How can banks and other financial service providers compete against these oligopolies?

Easily — and profitably. Even though the trend towards increasing concentration has ground forward inexorably for 50 years and at times seems to be accelerating.

Recent events echo what economics texts propound. Oligopolies set high price umbrellas, under which there is plenty of room for smaller, more efficient and more specialized entrants to prosper and grow.

Competition from leaner, smaller banks can even render oligopoly pricing untenable. For instance, it's the oligopoly banks that have tried hardest to eliminate "free checking." Community banks, American Express (with its de facto checking account Bluebird) and others can profitably undercut their fees. The result is that the banks with the most consumer checking accounts incur the highest costs to maintain market share, and lose money on many accounts.

Visa and MasterCard set what are roughly the world's highest prices for merchant payment services—credit card interchange. These two oligopolists are highly profitable, but they are vulnerable to competition from lower cost networks. Anticompetitive restrictions they impose (the "honor all cards" rule, exclusive routing, prohibition on passing savings on to retail customers) are being pounded and broken.

Spread profits on mortgage origination have risen to record levels as concentration has increased in just the past several years. But the great bulk of this production passes through the GSE's and FHA, which, like the payment networks, are open to large and small banks equally, on comparable terms. Once the refi demand bubble is deflated in 2013, so that the largest banks no longer have an artificial advantage in refinancing their own customers, a crowd of smaller originators will be drawn to this opportunity. Smaller lenders will surely profit increasingly from the high price umbrella as financing of home purchases becomes more important.

The largest banks also are consistently less effective in meeting the preferences of customer segments with differentiated needs.
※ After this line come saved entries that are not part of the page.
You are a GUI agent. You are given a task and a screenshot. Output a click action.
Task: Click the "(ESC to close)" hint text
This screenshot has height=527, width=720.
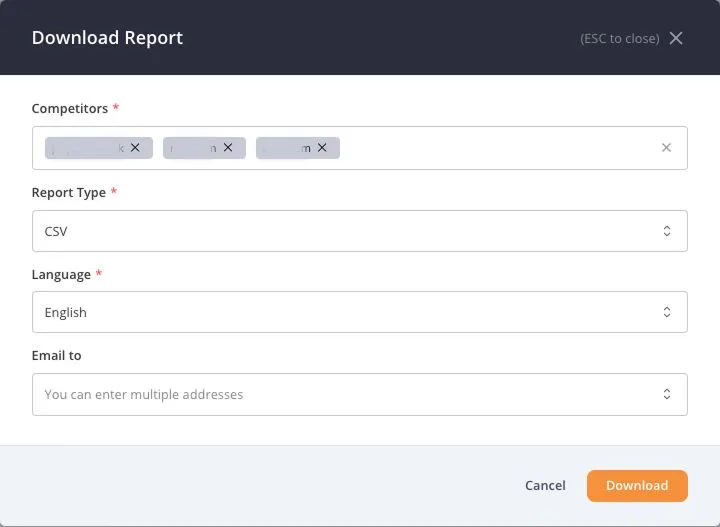(x=619, y=39)
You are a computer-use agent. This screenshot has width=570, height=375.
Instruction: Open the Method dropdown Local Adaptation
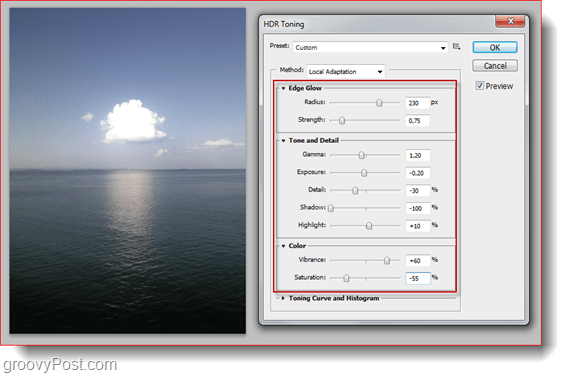click(x=345, y=72)
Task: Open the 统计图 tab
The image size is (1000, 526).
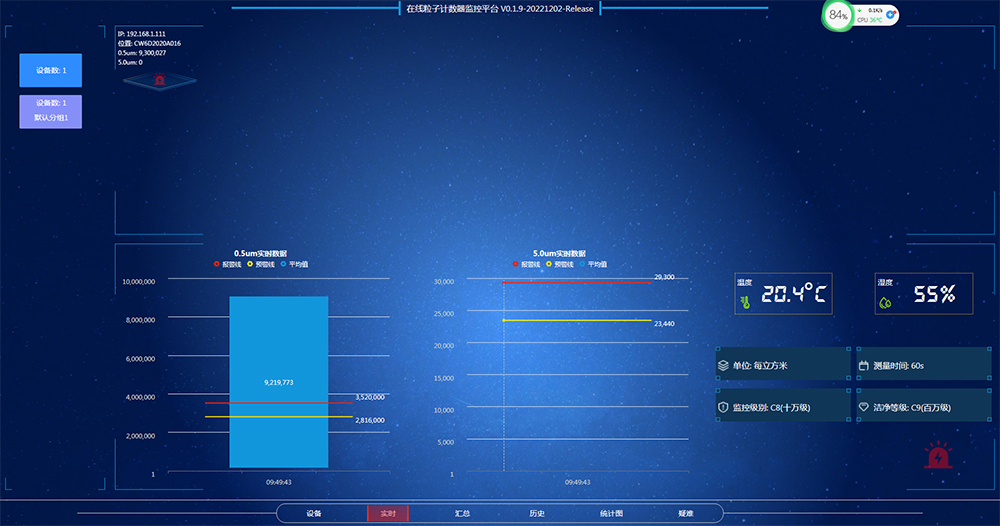Action: coord(611,514)
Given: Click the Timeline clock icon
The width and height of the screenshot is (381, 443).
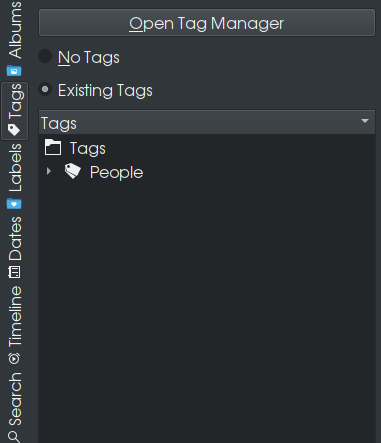Looking at the screenshot, I should pyautogui.click(x=14, y=359).
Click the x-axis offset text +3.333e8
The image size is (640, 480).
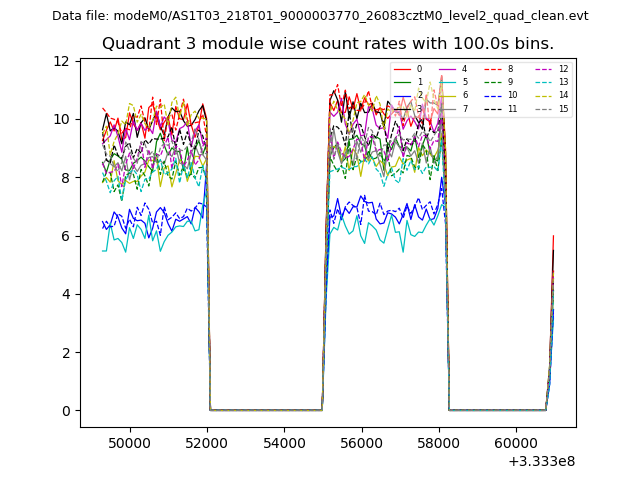(x=541, y=461)
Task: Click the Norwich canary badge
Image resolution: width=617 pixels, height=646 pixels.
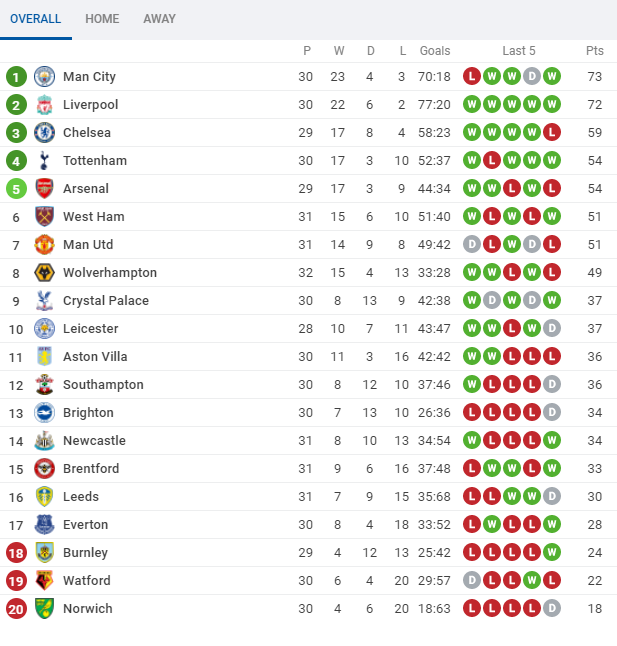Action: coord(44,609)
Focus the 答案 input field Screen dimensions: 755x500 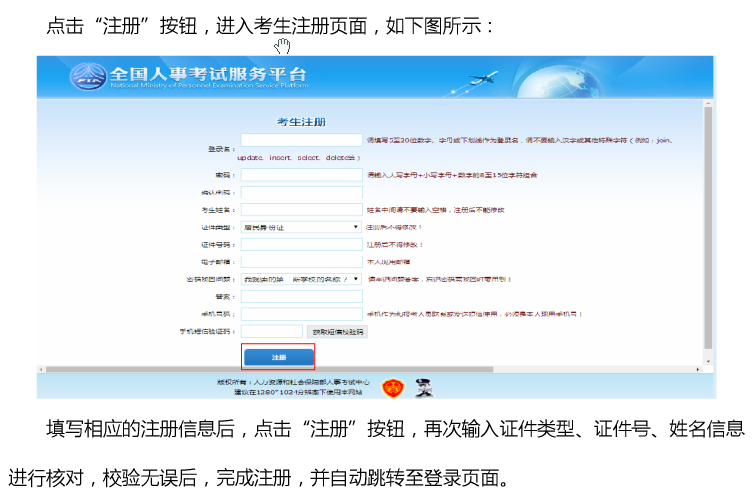click(301, 296)
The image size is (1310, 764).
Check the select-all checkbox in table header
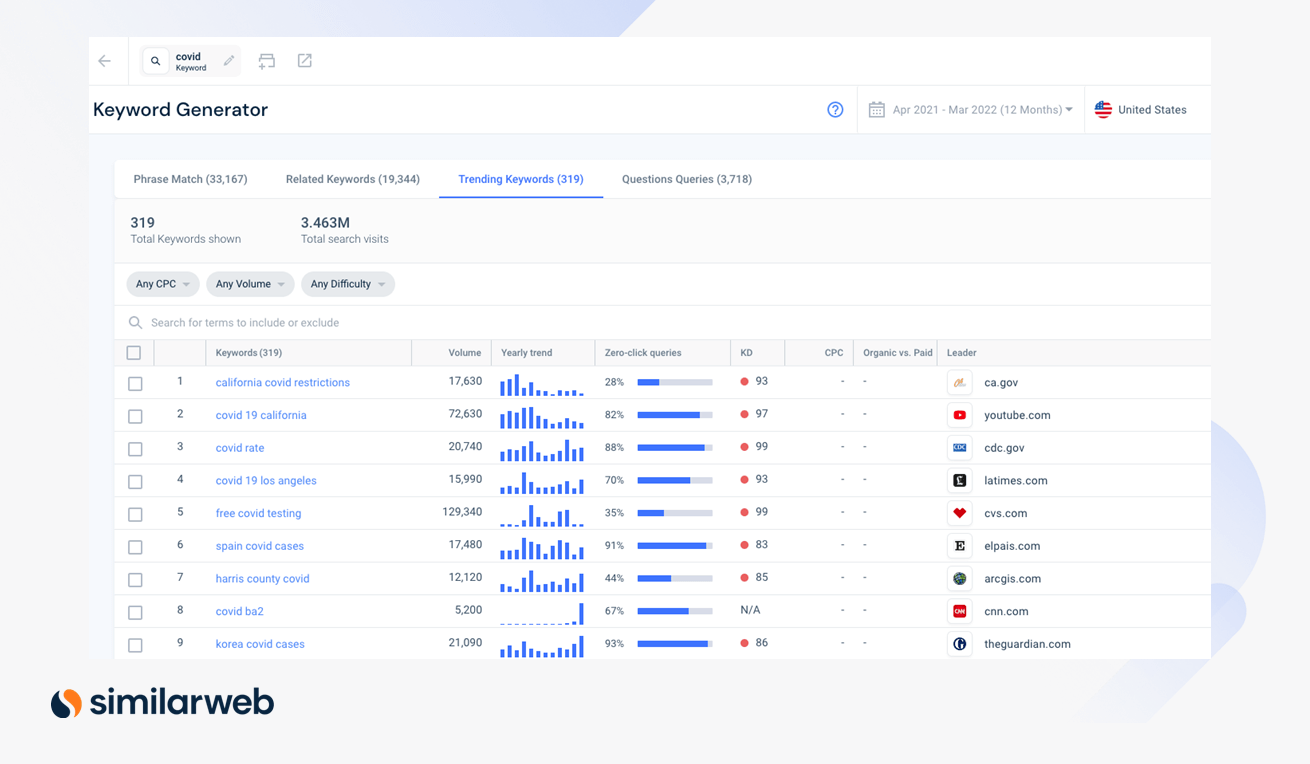[135, 352]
For instance, predominantly small, independent investment advisory firms have consistently taken customer assets from larger securities firms. Many affluent consumers expect more personalized service and flexible investment strategies from smaller, local money managers.

And then there are the remarkably numerous hedge funds, many thousands of them. Long before restrictions were proposed on bank operation of hedge funds, it was already apparent that large banks had great difficulty maintaining the entrepreneurial marketing and management environment in which successful funds flourish. Citi provided a spectacular example of such a failure, with a purchase investment of hundreds of millions being decimated.

Small business lending likewise requires nimbleness and individuated outreach that megabanks have not been able to deploy as effectively as smaller ones. Hence community banks do a greater percentage of this lending than they do of credit cards, mortgages or larger commercial loans. Smaller lenders should bring the same flexibility to other consumer and business services that has been so successful for them with small business customers.

Increasing reliance on more adaptable, outsourced infrastructure also has facilitated strong performance by smaller banks in other markets such as electronic payment services. The megabank that told me "We'll only do what we can run on our in-house systems" has lost ground, because its systems work is too slow, too expensive, and unresponsive to customers' needs. In-house IT repeatedly defeats or blocks innovation.

To compete with the oligopolies, identify the products or customer groups for which their services are too high priced. Find the customer needs that they can't serve or choose not to serve, such as credit cards for people with less-than-excellent credit—a majority of Americans—and individualized, proximity-based asset services for the affluent. Not to mention transaction accounts for the many who don't need branches or who can be satisfied with less expensive, increasingly capable and flexible mobile and other non-branch access. Acquire more attractive products faster from outside sources.

The dinosaurs were also big. They're extinct because they couldn't adapt, not because of government regulation. Megastores better managed than Sears and Circuit City aren't extinct, but neither have they beaten out smaller retailers who are astute in their management of locations, product lines, service and prices. Smaller banks and nonbanks will likewise continue to adapt and add value.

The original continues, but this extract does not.